The room had already thinned out over the course of the finals, owing to the sheer difficulty of the questions. (Even many of the spectating quizzers didn’t want to watch this level of obscurity.) But as soon as England won the match, drawing the Nations Cup and, with it, IQC to a close, the room evacuated. Gerard, an older quizzer from England, stuck through it, though. He came over and sat down next to me. He was a little disappointed with his performance, he said, but there’s always next year. He’s old-school, doesn’t do the cards. Maybe he’ll have to. Quiz is changing. “On the way out,” he joked. “Soon you’ll just be able to download it all into your head, Johnny Mnemonic-style.” We sat silently, thinking this over.

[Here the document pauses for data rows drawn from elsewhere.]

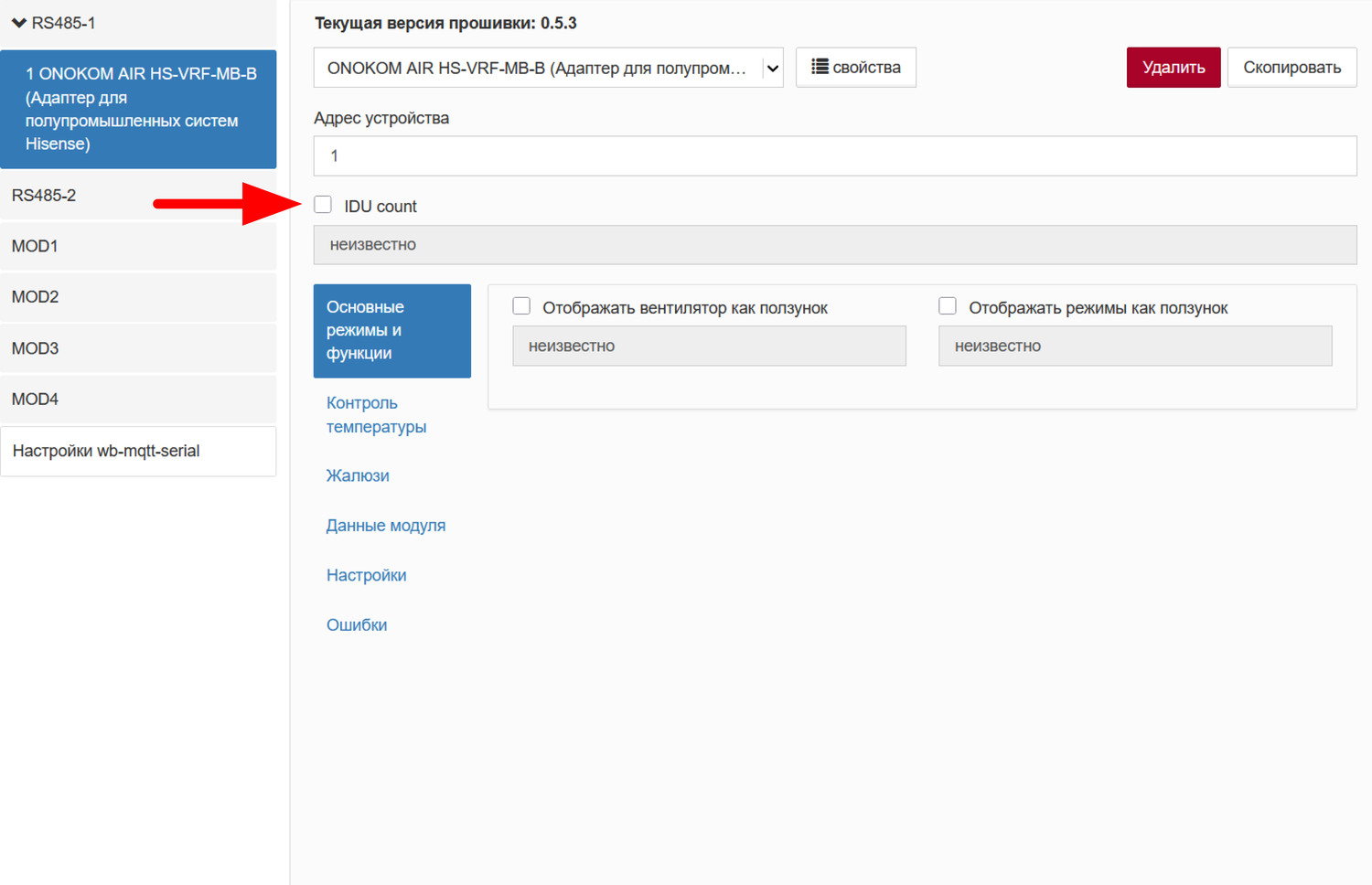Image resolution: width=1372 pixels, height=885 pixels.
Task: Enable the IDU count checkbox
Action: [x=323, y=205]

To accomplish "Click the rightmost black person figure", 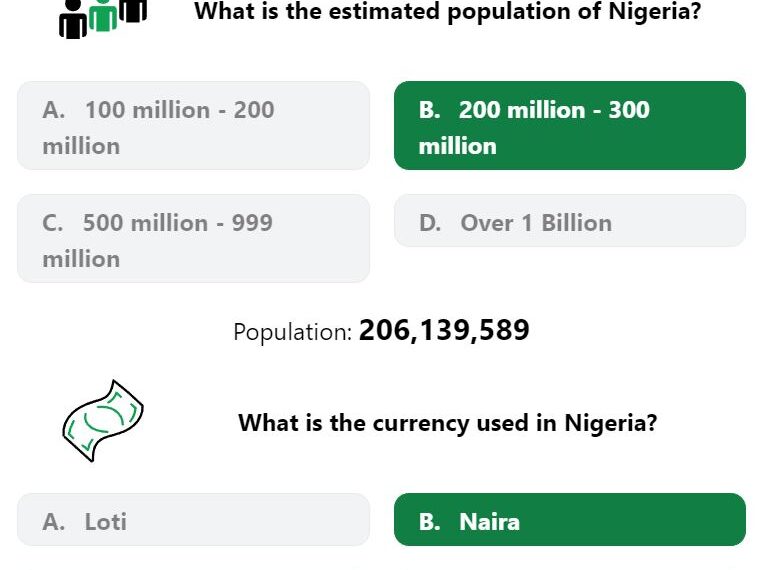I will [x=133, y=11].

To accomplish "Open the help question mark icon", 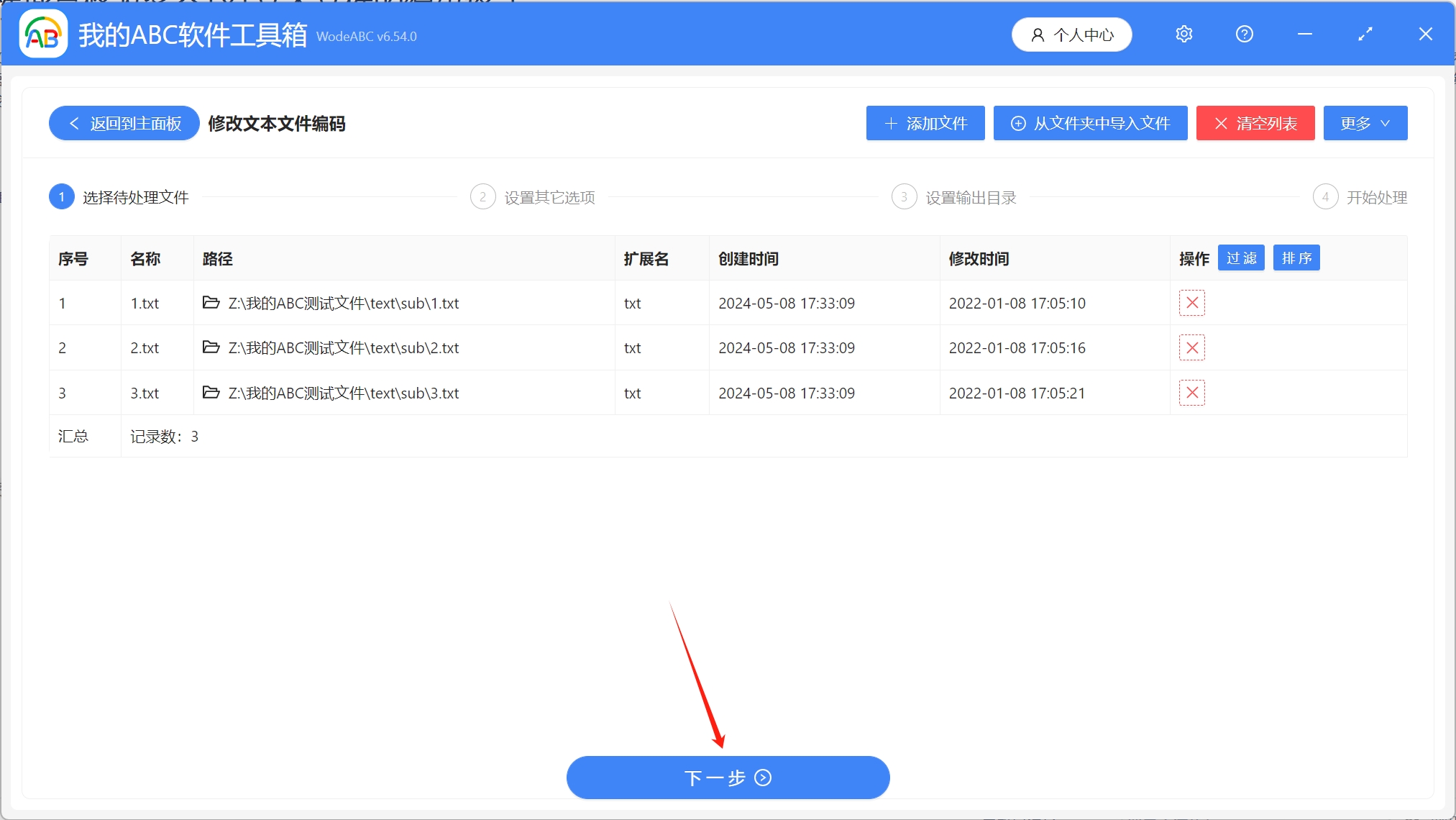I will tap(1244, 35).
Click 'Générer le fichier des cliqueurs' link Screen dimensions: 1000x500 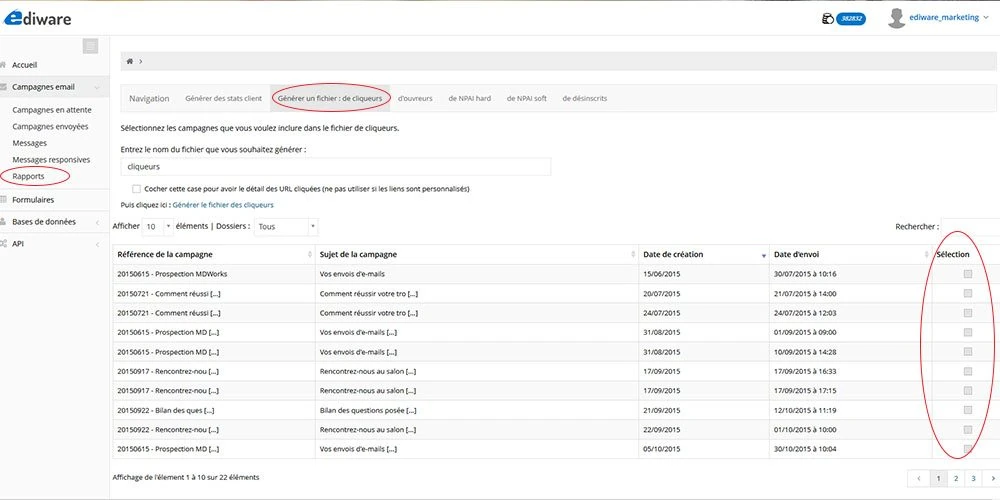tap(223, 204)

We’d only been talking for a minute or two, but the room was all but empty now—a vast, vacant space. Quizzers from all over the world were ruffling their bags in the lobby, flooding out the doors to the airport. Returning to their jobs, their books, their desks. It was all over. The very last polymaths were dispersing, right before our eyes, to their small, shrinking corners of the world. I got the sense that Gerard was lonely. I realized I was lonely too. I think we all wished it could have gone on a little longer.